This posts exists to outline my current backup situation in case anyone wants to adapt it to their own needs, and it highlights the rclone features that made such a solution possible.
So, I like zpaq (Well, zpaqfranz now) for my backups. It serves my purposes very well, and I trust it quite a bit (especially since I generate .par2 files that go along with each archive version. I use rclone to upload the files, but it can't resume uploads, and the first archive version was over 200Gb. Given my Internet, that's about a four day upload, and it kept failing for various reasons. This is the solution I came up with:
Inside my local backup directory, I have two subdirectories named "e" and "m". I use the "chunker" backend layered on top of the "crypt" backend layered on top of the "local" backend pointed at the "e" directory, which will end up containing the (encrypted) chunks. (I also have the chunker set to sha1all for paranoia's sake). I absolutely love how I can create a stack that does exactly what I need for a particular situation like this.
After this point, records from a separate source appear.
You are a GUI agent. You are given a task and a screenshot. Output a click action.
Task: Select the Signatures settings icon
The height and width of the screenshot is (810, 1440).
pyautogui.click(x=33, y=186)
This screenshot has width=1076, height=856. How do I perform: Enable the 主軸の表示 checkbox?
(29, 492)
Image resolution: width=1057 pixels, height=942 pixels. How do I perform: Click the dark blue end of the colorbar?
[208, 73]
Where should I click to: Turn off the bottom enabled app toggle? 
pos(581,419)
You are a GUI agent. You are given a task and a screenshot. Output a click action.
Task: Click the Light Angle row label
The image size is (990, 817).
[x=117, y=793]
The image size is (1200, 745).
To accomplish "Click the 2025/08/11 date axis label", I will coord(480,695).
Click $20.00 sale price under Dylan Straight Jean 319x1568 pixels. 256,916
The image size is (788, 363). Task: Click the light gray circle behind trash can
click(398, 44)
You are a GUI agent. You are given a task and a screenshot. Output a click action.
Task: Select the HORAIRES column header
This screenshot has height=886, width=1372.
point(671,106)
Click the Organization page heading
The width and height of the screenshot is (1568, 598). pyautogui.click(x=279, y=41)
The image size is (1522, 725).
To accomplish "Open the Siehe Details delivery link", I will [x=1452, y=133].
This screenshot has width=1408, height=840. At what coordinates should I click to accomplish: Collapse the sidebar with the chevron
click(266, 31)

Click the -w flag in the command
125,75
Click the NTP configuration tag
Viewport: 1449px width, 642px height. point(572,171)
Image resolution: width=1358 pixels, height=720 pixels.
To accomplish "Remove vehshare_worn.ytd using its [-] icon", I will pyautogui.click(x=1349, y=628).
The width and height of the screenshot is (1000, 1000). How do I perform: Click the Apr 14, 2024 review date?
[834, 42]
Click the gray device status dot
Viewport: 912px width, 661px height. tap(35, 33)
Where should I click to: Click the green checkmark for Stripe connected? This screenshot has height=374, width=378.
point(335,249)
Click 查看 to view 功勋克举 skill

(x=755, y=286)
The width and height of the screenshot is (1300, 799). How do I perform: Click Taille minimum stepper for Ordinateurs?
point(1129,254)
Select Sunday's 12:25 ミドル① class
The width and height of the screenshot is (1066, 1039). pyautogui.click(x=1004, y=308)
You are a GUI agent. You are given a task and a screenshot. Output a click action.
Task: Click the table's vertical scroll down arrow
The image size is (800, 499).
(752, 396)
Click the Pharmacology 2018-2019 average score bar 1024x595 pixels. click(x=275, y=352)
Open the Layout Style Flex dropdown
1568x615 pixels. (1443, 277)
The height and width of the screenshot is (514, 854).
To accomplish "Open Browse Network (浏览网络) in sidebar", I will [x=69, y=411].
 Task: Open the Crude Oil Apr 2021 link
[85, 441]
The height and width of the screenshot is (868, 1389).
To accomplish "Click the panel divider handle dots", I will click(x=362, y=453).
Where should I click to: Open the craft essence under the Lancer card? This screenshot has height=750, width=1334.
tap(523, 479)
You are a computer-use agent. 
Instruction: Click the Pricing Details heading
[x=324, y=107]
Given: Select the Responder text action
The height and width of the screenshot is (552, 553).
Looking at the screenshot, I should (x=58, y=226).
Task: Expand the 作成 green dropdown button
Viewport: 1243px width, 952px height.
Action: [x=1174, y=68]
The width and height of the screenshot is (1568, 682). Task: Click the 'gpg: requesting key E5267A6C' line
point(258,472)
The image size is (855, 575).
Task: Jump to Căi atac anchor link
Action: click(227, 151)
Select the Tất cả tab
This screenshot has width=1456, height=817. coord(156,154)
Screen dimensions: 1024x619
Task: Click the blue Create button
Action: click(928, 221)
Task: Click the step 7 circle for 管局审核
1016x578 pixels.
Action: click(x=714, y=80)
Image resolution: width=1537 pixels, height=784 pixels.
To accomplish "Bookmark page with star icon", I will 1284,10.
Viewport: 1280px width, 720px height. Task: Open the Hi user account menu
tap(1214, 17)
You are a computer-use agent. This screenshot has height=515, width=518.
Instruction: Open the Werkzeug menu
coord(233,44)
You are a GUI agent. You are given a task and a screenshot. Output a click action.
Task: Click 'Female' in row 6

The backup script uses "rclone mount" with vfs-cache-mode set to "writes" to mount that chunker onto the directory "m". Two subdirectories have been created inside: "d" and "i".
zpaq is then run with an external index in "m/i" and the actual zpaq archive in "m/d" using a wildcard in the name so that it generates a new file for each version rather than altering any of the existing archives. These separate directories are useful for exploiting an rclone feature later.
After this, the script removes all par2 files from "m/i" (because they are invalid for the updated index) before walking through "m" generating par2 files for any zpaq file that does not already have them.
The script then calls for a sync and waits 60 seconds to let the backends finish before unmounting "m". (FEATURE REQUEST: It would be better here if I could just pass rclone an argument that tells rclone mount to finish all operations waiting in the cache before actually unmounting.)
At this point, I have my backup files chunked into reasonable sizes and encrypted in "e". The script then uses rclone copy to put the zpaq archives (formerly "m/d/") into (a similarly encrypted location in) the remote storage before using rclone sync to copy the index (formerly "m/i/") into the remote storage.
The cool thing about the two-stage upload is that I can delete some or all of the local data files anytime I start running low on space. So long as the detached index is there, I can still add new versions whenever I want and continue to benefit from the global deduplication. Since the new versions upload through copy, it won't propagate the deletion, so I keep all the data remotely. Since the index uploads through sync, it will replace old versions of the index and get rid of the now-invalid par2 files for the old version.
The ideal addition would be using a storage system where you can make files temporarily read-only when they are uploaded, so you could block an active attacker from deleting your backups, but this is adequate for my purposes, and I wouldn't be too surprised if it was enough for many others, as well.
My biggest concern, of course, is 60 seconds not being long enough for the backends to finish. In my testing, it has been more than enough every time, but the machine my (Rockstor) NAS runs on isn't exactly old, so I can't say that applies to everyone.
Admittedly, this is quite a bit of indirection just to get partial uploads working (The local chunker would not be needed if partial uploads were resumed, but even using the chunker on the remote backend does not make partial uploads work. It will simply try uploading the file again from the first part...), but I'm honestly pretty impressed with how well it works as a workaround. I get a local copy I can trim as needed and a stable remote version that can upload even when Internet (or power, unfortunately) is unreliable.
This is almost certainly not optimal, and I would welcome constructive criticism, but I searched for a good while on this forum for ways to resume the upload of a very large file, and I never found it. When I found a workaround that consistently functioned (testing backups is important), I figured I should share.